A joke, but not really. Have you ever thought about how much time you spend on your cell phone and how much of your focus is dedicated to that hand-held device? Statistics show that Americans spend an average of 5-6 hours on the phone daily, not including business-related work.
TechJury, who did an extensive study on how Americans use their smartphones, reports these alarming statistics:
On average, each of us checks our phone 63 times a day.
86% of us go online daily through our mobile phone.
Facebook, Instagram, and TikTok are the most popular social media forums and consume much of our time on our phones.
69% of us prefer to review items online (and on our phones) before making any purchase, rather than talking to a store employee.

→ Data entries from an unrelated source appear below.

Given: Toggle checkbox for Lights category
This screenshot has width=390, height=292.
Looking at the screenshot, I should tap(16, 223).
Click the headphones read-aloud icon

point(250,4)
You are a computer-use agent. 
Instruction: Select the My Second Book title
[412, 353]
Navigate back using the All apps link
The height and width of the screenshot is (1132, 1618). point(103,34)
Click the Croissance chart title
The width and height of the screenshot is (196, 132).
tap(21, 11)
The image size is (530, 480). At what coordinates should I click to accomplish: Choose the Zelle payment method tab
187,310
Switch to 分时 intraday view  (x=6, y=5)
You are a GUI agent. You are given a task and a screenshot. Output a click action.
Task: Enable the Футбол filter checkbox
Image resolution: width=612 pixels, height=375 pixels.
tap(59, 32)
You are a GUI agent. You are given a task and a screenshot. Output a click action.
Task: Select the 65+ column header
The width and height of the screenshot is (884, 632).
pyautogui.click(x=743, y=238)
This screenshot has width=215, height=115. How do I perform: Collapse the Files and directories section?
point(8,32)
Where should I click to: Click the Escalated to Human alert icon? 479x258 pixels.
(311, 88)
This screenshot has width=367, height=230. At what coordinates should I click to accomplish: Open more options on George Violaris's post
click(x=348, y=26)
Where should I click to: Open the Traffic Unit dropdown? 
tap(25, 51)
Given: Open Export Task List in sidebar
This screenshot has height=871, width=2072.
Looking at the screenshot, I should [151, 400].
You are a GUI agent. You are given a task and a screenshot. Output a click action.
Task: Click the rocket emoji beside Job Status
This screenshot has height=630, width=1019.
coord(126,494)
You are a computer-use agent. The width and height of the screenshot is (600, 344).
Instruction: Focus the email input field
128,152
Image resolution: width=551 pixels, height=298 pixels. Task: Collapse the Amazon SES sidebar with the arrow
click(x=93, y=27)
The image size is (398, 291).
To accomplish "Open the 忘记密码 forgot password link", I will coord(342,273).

So let’s recap. The vast majority of us use our phones all day every day. We read reviews, shop, make dinner reservations, scroll social media apps, watch movies and TV shows on the go, read our news, read this magazine, play Wordle, text, and even make the occasional call, all on our phones. All. Day. Long.
What is all of this screen time doing to us? Well for starters, it is taking away from the intimacy in our lives. Where we once gave all of our attention to the person standing before us, or sitting next to us, or eating dinner with us, we are now tapping, reading, and uh-huh-ing when we notice the other person’s lips moving. How much aren’t we hearing? How much aren’t we seeing? How many activities do we not have time for because we’re spending 5 hours a day on our phones?
We’ve lost our ability to just be, to soak in the moment and concentrate on one thing at a time, and if you think about it, that’s scary. What does it say about us that we can’t even work out, take a walk, or watch a movie without our phones in our hands and without frequent checks to make sure we haven’t missed anything?
I’ve watched exercisers at the gym pull out their phones in the middle of a class, sweat dripping onto the screen, just to make sure they haven’t missed a text in the last 10 minutes. Our obsession is real.
This leads to real problems, like someone we love feeling neglected or ignored because we put our cell phones before them. There’s nothing that drives my husband crazier than when I respond to a text while he’s talking to me. In my mind, I’m thinking, “This will just take a second,” but in his mind, he’s thinking, “What I’m saying right now isn’t important and certainly isn’t valued.” Every time that thought goes through a loved one’s mind, it’s another chink in the armor, another tug that pulls two people apart.
The experts advise that if we are worrying about losing intimacy with others because we are too distracted by our phones, there are steps we can take to minimize that distraction. The easiest is to turn off notifications for our social media apps. That way, we’re not tempted to open the app every time we see a pop-up or hear a ding. Second, we need to become friends with our Do Not Disturb buttons. Whether we are working or in the middle of a conversation or having dinner with friends or hearing about our kids’ day at school, we should hit that button and turn off the rest of the world for a few moments or hours. Simply put, we need to go back to the days when living life was more important than staring at a screen.
It is a form of arrogance to believe that we are so important that we need to be accessible to everyone at all times, that if we give our attention to one person, the rest of the world will suffer greatly. We’re really not that important.
The people who are most dear to us deserve our attention way more than anything online, and I say this as the person who wrote the article you’re reading online. Keep reading! But do it during your alone time, not when someone you love is talking.